Elevated rates of sister chromatid exchange at chromosome ends

Abstract

Chromosome ends are known hotspots of meiotic recombination and double-strand breaks. We monitored mitotic sister chromatid exchange (SCE) in telomeres and subtelomeres and found that 17% of all SCE occurs in the terminal 0.1% of the chromosome. Telomeres and subtelomeres are significantly enriched for SCEs, exhibiting rates of SCE per basepair that are at least 1,600 and 160 times greater, respectively, than elsewhere in the genome.

Figure 1. CO-FISH Methodology

Cells were synchronized at the G1/S boundary and allowed to replicate in the presence of BrdU. Replicated chromosomes have chromatids with one BrdU-incorporated DNA strand (dashed line) and one original DNA strand (solid line). The BrdU-incorporated strand is digested so that it is unavailable for hybridization. The single-stranded telomere probe (orange) and one single-stranded internal subtelomeric probe (green) hybridize to the non-BrdU-labeled strand. Each of four internal probes was cohybridized with the telomeric probe in a separate experiment. Telomere repeats, (TTAGGG)_n, are oriented 5′ to 3′, so the orange telomeric PNA probe, (CCCTAA)₃, hybridizes to one chromatid on each chromosome end. Fully degraded and hybridized chromosomes may exhibit one of four probe configurations. (i) If no SCE has occurred during or subsequent to replication, telomeres are oriented in a diagonal (trans) pattern, and the internal probe, because of its 5′–3′ orientation, hybridizes to the chromatid opposite the nearest telomere signal. (ii) If one SCE, or an odd number of SCEs, occur(s) in the body of the chromosome (B), as indicated by switched dashed and solid lines, the telomere probes hybridize to both ends of the same chromatid (in a cis pattern), but the internal probe remains at the same position relative to the closest telomere signal (i.e., on the opposite chromatid). (iii) If one or an odd number of SCEs occurs in the terminal interval (T) between the subtelomeric internal probe and the telomere, all probe signals will lie on the same chromatid. (iv) If one SCE occurs in the body and one occurs in the terminal interval of the chromosome, the telomere probe signals will appear in their original diagonal trans configuration, but the internal subtelomere probe will shift to the opposite chromatid than in (i) and end up on the same chromatid as the nearby telomere signal.
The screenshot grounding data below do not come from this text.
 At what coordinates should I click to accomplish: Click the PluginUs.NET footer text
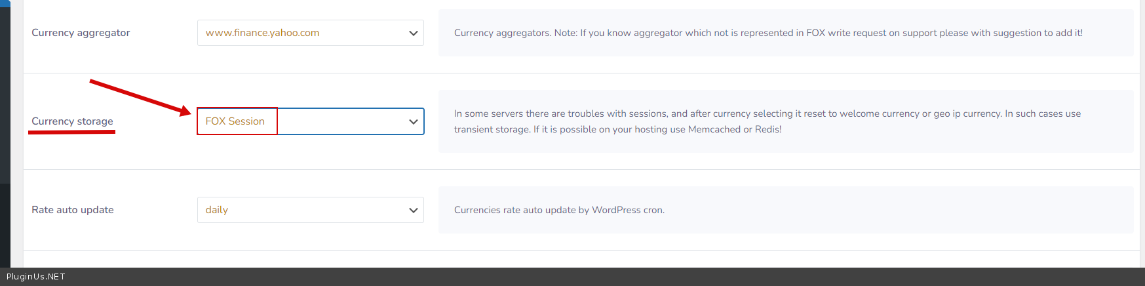coord(36,277)
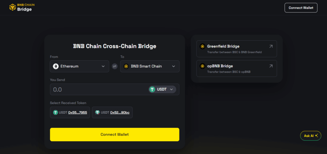Click the Ethereum logo in From field
The width and height of the screenshot is (327, 154).
(56, 66)
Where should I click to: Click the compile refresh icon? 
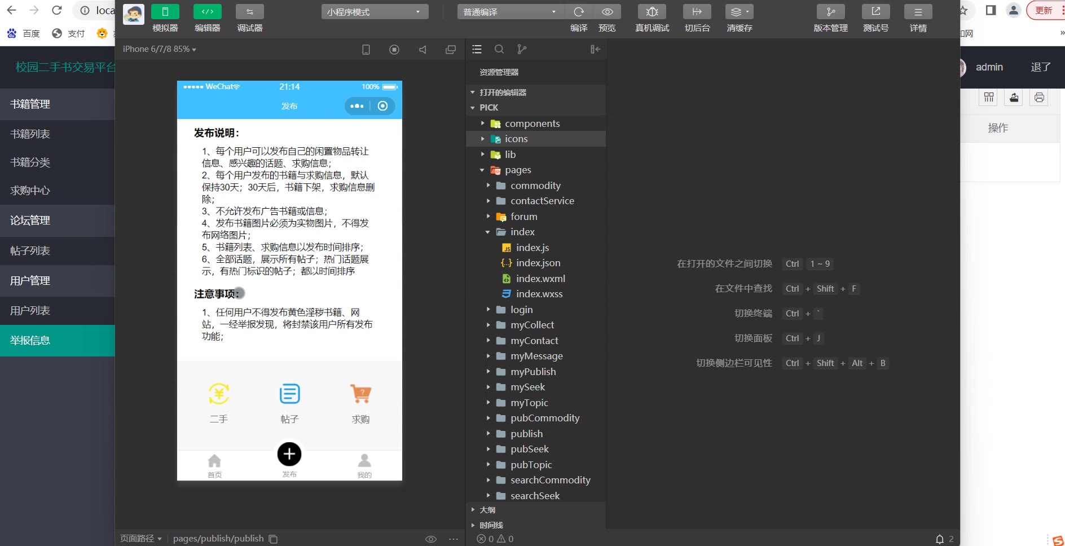point(579,12)
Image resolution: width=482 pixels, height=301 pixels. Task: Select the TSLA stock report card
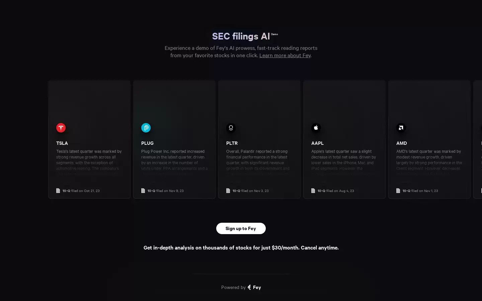[89, 139]
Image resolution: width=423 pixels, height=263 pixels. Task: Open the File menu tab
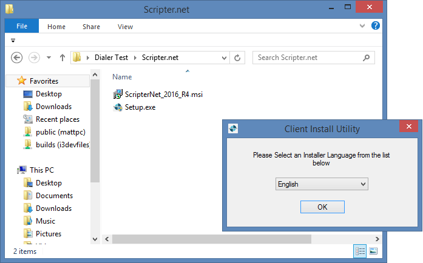coord(22,26)
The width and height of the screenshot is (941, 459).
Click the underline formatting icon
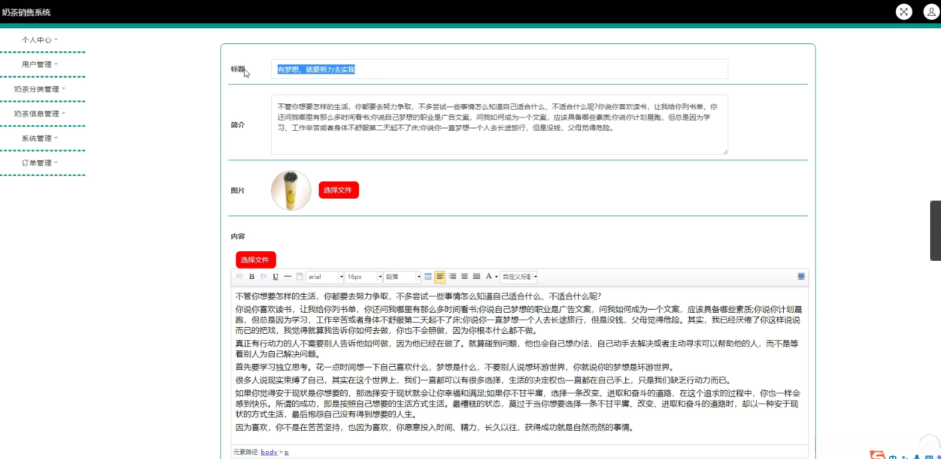(275, 276)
Figure 2. CO-FISH Probe Map and Frequency of SCE

(A) Single-stranded CO-FISH probes X, Y, and Z, shown as green ovals, hybridize 10 Mb, 110 kb, and 10 kb from the end of chromosomes, respectively. Y and Z probes hybridize to duplicated subtelomeric sequences, shown as grey rectangles. The orange probe indicated by the circle hybridizes to the telomere-repeat sequence (TTAGGG)_n at the ends of all chromosomes. The amount of SCE occurring between the orange telomeric signal and each green probe signal was measured in separate experiments. The scale bar indicates 20 kb. (B) In each experiment, four different CO-FISH configurations are possible in fully processed and hybridized chromosomes, shown as examples and diagrams as in Figure 1. The number of chromosomes (and relative frequency) observed in each configuration is shown below. SCE events within the telomere that split the telomere probe signal between two chromatids at the same end were counted separately and not included in our estimates of terminal SCE rates (Text S1). GM08729 is a normal lymphoblastoid cell line, and GM16375 is a lymphoblastoid cell line derived from a patient with Bloom syndrome.